[Records excerpted from a collection]
■ ■ ■ ■
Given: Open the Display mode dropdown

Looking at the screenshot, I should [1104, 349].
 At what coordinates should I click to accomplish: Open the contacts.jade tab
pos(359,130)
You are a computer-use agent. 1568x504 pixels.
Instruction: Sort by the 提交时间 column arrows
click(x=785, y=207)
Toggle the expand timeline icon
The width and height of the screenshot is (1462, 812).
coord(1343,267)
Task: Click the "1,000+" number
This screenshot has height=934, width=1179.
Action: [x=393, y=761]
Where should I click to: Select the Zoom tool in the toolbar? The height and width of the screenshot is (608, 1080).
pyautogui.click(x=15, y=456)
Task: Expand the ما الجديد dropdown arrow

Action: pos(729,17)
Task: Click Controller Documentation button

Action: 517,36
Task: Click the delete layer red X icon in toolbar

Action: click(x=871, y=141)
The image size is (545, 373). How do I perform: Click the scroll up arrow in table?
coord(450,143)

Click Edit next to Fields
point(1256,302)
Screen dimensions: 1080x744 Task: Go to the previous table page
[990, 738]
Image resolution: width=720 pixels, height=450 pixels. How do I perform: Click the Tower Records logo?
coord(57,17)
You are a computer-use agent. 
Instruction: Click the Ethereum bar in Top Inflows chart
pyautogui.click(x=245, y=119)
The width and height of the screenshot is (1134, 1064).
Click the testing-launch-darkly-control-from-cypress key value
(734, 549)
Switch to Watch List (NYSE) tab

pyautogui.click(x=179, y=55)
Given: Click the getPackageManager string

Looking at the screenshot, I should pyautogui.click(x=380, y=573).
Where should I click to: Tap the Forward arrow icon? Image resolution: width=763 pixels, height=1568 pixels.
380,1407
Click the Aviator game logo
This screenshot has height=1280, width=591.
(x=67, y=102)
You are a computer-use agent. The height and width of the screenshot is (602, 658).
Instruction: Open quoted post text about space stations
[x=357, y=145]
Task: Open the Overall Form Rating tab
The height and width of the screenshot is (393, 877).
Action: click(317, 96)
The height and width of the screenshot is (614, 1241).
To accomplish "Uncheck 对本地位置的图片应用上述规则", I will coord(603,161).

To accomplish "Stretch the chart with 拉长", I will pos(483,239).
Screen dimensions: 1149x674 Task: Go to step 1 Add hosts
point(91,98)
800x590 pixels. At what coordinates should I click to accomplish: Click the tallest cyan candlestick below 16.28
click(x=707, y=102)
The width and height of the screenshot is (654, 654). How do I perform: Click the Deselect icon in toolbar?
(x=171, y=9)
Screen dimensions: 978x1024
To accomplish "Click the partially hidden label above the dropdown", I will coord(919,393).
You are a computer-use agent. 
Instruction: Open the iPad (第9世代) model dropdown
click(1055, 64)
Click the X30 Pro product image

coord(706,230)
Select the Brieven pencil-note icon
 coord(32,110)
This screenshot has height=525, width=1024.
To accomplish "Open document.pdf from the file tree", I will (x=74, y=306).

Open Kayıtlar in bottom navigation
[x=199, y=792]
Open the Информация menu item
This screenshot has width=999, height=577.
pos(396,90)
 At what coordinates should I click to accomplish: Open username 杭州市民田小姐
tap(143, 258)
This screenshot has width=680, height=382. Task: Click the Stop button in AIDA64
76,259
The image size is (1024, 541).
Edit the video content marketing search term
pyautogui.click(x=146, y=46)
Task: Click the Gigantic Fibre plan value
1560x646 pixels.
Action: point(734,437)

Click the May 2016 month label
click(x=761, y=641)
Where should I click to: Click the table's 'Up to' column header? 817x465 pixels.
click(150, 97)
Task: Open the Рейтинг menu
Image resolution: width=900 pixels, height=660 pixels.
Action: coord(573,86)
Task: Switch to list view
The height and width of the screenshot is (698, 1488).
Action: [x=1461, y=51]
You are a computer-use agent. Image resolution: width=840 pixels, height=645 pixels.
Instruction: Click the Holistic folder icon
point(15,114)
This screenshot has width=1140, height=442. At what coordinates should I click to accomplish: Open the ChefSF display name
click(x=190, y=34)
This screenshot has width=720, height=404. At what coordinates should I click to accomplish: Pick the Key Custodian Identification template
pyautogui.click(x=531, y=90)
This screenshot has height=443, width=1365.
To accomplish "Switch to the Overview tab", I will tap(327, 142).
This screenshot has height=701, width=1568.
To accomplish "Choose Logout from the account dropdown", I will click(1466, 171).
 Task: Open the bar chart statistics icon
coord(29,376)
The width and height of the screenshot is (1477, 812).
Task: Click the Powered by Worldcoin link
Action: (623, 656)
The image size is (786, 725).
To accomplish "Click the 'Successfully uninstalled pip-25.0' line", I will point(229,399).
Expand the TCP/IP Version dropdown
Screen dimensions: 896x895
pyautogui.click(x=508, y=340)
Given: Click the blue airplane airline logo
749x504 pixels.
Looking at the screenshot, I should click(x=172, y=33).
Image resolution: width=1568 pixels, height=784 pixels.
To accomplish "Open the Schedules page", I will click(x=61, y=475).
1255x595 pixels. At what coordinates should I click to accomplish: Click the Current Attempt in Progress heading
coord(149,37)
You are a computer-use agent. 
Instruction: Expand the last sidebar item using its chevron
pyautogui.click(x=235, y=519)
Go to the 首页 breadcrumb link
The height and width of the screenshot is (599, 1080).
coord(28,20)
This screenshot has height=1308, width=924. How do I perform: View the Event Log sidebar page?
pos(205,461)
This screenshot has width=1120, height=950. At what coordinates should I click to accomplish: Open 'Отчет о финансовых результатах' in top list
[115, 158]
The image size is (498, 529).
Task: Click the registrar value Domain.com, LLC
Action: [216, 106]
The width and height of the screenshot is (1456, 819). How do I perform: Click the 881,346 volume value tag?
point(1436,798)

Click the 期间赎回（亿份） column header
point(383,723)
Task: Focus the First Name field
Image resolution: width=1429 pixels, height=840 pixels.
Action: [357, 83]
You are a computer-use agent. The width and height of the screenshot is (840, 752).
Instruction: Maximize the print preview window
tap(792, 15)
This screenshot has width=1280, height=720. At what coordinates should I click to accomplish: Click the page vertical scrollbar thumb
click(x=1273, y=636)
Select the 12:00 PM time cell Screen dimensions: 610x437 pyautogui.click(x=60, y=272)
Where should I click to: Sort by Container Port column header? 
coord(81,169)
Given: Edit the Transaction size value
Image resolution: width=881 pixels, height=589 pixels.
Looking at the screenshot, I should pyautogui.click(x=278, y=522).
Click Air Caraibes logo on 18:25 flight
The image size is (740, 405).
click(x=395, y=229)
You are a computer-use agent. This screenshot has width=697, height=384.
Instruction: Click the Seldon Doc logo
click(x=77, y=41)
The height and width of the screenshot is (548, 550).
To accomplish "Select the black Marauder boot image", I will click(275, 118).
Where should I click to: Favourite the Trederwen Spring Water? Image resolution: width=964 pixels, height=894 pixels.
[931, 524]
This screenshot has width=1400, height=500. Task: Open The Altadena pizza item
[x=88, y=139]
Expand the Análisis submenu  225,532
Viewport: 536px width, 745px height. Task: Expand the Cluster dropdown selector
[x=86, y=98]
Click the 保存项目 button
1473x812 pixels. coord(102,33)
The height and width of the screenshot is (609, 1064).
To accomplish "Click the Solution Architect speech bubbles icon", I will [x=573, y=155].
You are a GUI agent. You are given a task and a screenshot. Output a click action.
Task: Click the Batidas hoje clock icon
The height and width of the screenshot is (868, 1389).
■ ■ ■ ■
# WORK ORDER:
Go through the records and print each one exactly.

# WRITTEN ANSWER:
Given: Open the Display mode dropdown

Looking at the screenshot, I should [1104, 349].
 At what coordinates should I click to accomplish: Open the contacts.jade tab
pos(359,130)
You are a computer-use agent. 1568x504 pixels.
Instruction: Sort by the 提交时间 column arrows
click(x=785, y=207)
Toggle the expand timeline icon
The width and height of the screenshot is (1462, 812).
coord(1343,267)
Task: Click the "1,000+" number
This screenshot has height=934, width=1179.
Action: [x=393, y=761]
Where should I click to: Select the Zoom tool in the toolbar? The height and width of the screenshot is (608, 1080).
pyautogui.click(x=15, y=456)
Task: Expand the ما الجديد dropdown arrow

Action: pos(729,17)
Task: Click Controller Documentation button

Action: 517,36
Task: Click the delete layer red X icon in toolbar

Action: click(x=871, y=141)
The image size is (545, 373). How do I perform: Click the scroll up arrow in table?
coord(450,143)

Click Edit next to Fields
point(1256,302)
Screen dimensions: 1080x744 Task: Go to the previous table page
[990, 738]
Image resolution: width=720 pixels, height=450 pixels. How do I perform: Click the Tower Records logo?
coord(57,17)
You are a computer-use agent. 
Instruction: Click the Ethereum bar in Top Inflows chart
pyautogui.click(x=245, y=119)
The width and height of the screenshot is (1134, 1064).
Click the testing-launch-darkly-control-from-cypress key value
(734, 549)
Switch to Watch List (NYSE) tab

pyautogui.click(x=179, y=55)
Given: Click the getPackageManager string

Looking at the screenshot, I should pyautogui.click(x=380, y=573).
Where should I click to: Tap the Forward arrow icon? Image resolution: width=763 pixels, height=1568 pixels.
380,1407
Click the Aviator game logo
This screenshot has height=1280, width=591.
(x=67, y=102)
You are a computer-use agent. The height and width of the screenshot is (602, 658).
Instruction: Open quoted post text about space stations
[x=357, y=145]
Task: Open the Overall Form Rating tab
The height and width of the screenshot is (393, 877).
Action: click(317, 96)
The height and width of the screenshot is (614, 1241).
To accomplish "Uncheck 对本地位置的图片应用上述规则", I will coord(603,161).

To accomplish "Stretch the chart with 拉长", I will pos(483,239).
Screen dimensions: 1149x674 Task: Go to step 1 Add hosts
point(91,98)
800x590 pixels. At what coordinates should I click to accomplish: Click the tallest cyan candlestick below 16.28
click(x=707, y=102)
The width and height of the screenshot is (654, 654). How do I perform: Click the Deselect icon in toolbar?
(x=171, y=9)
Screen dimensions: 978x1024
To accomplish "Click the partially hidden label above the dropdown", I will coord(919,393).
You are a computer-use agent. 
Instruction: Open the iPad (第9世代) model dropdown
click(1055, 64)
Click the X30 Pro product image

coord(706,230)
Select the Brieven pencil-note icon
 coord(32,110)
This screenshot has height=525, width=1024.
To accomplish "Open document.pdf from the file tree", I will (x=74, y=306).

Open Kayıtlar in bottom navigation
[x=199, y=792]
Open the Информация menu item
This screenshot has width=999, height=577.
pos(396,90)
 At what coordinates should I click to accomplish: Open username 杭州市民田小姐
tap(143, 258)
This screenshot has width=680, height=382. Task: Click the Stop button in AIDA64
76,259
The image size is (1024, 541).
Edit the video content marketing search term
pyautogui.click(x=146, y=46)
Task: Click the Gigantic Fibre plan value
1560x646 pixels.
Action: point(734,437)

Click the May 2016 month label
click(x=761, y=641)
Where should I click to: Click the table's 'Up to' column header? 817x465 pixels.
click(150, 97)
Task: Open the Рейтинг menu
Image resolution: width=900 pixels, height=660 pixels.
Action: coord(573,86)
Task: Switch to list view
The height and width of the screenshot is (698, 1488).
Action: [x=1461, y=51]
You are a computer-use agent. Image resolution: width=840 pixels, height=645 pixels.
Instruction: Click the Holistic folder icon
point(15,114)
This screenshot has width=1140, height=442. At what coordinates should I click to accomplish: Open the ChefSF display name
click(x=190, y=34)
This screenshot has width=720, height=404. At what coordinates should I click to accomplish: Pick the Key Custodian Identification template
pyautogui.click(x=531, y=90)
This screenshot has height=443, width=1365.
To accomplish "Switch to the Overview tab", I will tap(327, 142).
This screenshot has height=701, width=1568.
To accomplish "Choose Logout from the account dropdown", I will click(1466, 171).
 Task: Open the bar chart statistics icon
coord(29,376)
The width and height of the screenshot is (1477, 812).
Task: Click the Powered by Worldcoin link
Action: (623, 656)
The image size is (786, 725).
To accomplish "Click the 'Successfully uninstalled pip-25.0' line", I will point(229,399).
Expand the TCP/IP Version dropdown
Screen dimensions: 896x895
pyautogui.click(x=508, y=340)
Given: Click the blue airplane airline logo
749x504 pixels.
Looking at the screenshot, I should click(x=172, y=33).
Image resolution: width=1568 pixels, height=784 pixels.
To accomplish "Open the Schedules page", I will click(x=61, y=475).
1255x595 pixels. At what coordinates should I click to accomplish: Click the Current Attempt in Progress heading
coord(149,37)
You are a computer-use agent. 
Instruction: Expand the last sidebar item using its chevron
pyautogui.click(x=235, y=519)
Go to the 首页 breadcrumb link
The height and width of the screenshot is (599, 1080).
coord(28,20)
This screenshot has height=1308, width=924. How do I perform: View the Event Log sidebar page?
pos(205,461)
This screenshot has width=1120, height=950. At what coordinates should I click to accomplish: Open 'Отчет о финансовых результатах' in top list
[115, 158]
The image size is (498, 529).
Task: Click the registrar value Domain.com, LLC
Action: [216, 106]
The width and height of the screenshot is (1456, 819). How do I perform: Click the 881,346 volume value tag?
point(1436,798)

Click the 期间赎回（亿份） column header
point(383,723)
Task: Focus the First Name field
Image resolution: width=1429 pixels, height=840 pixels.
Action: [357, 83]
You are a computer-use agent. The width and height of the screenshot is (840, 752).
Instruction: Maximize the print preview window
tap(792, 15)
This screenshot has width=1280, height=720. At what coordinates should I click to accomplish: Click the page vertical scrollbar thumb
click(x=1273, y=636)
Select the 12:00 PM time cell Screen dimensions: 610x437 pyautogui.click(x=60, y=272)
Where should I click to: Sort by Container Port column header? 
coord(81,169)
Given: Edit the Transaction size value
Image resolution: width=881 pixels, height=589 pixels.
Looking at the screenshot, I should pyautogui.click(x=278, y=522).
Click Air Caraibes logo on 18:25 flight
The image size is (740, 405).
click(x=395, y=229)
You are a computer-use agent. This screenshot has width=697, height=384.
Instruction: Click the Seldon Doc logo
click(x=77, y=41)
The height and width of the screenshot is (548, 550).
To accomplish "Select the black Marauder boot image", I will click(275, 118).
Where should I click to: Favourite the Trederwen Spring Water? Image resolution: width=964 pixels, height=894 pixels.
[931, 524]
This screenshot has width=1400, height=500. Task: Open The Altadena pizza item
[x=88, y=139]
Expand the Análisis submenu  225,532
Viewport: 536px width, 745px height. Task: Expand the Cluster dropdown selector
[x=86, y=98]
Click the 保存项目 button
1473x812 pixels. coord(102,33)
The height and width of the screenshot is (609, 1064).
To accomplish "Click the Solution Architect speech bubbles icon", I will [x=573, y=155].
You are a GUI agent. You are given a task and a screenshot. Output a click action.
Task: Click the Batidas hoje clock icon
The height and width of the screenshot is (868, 1389).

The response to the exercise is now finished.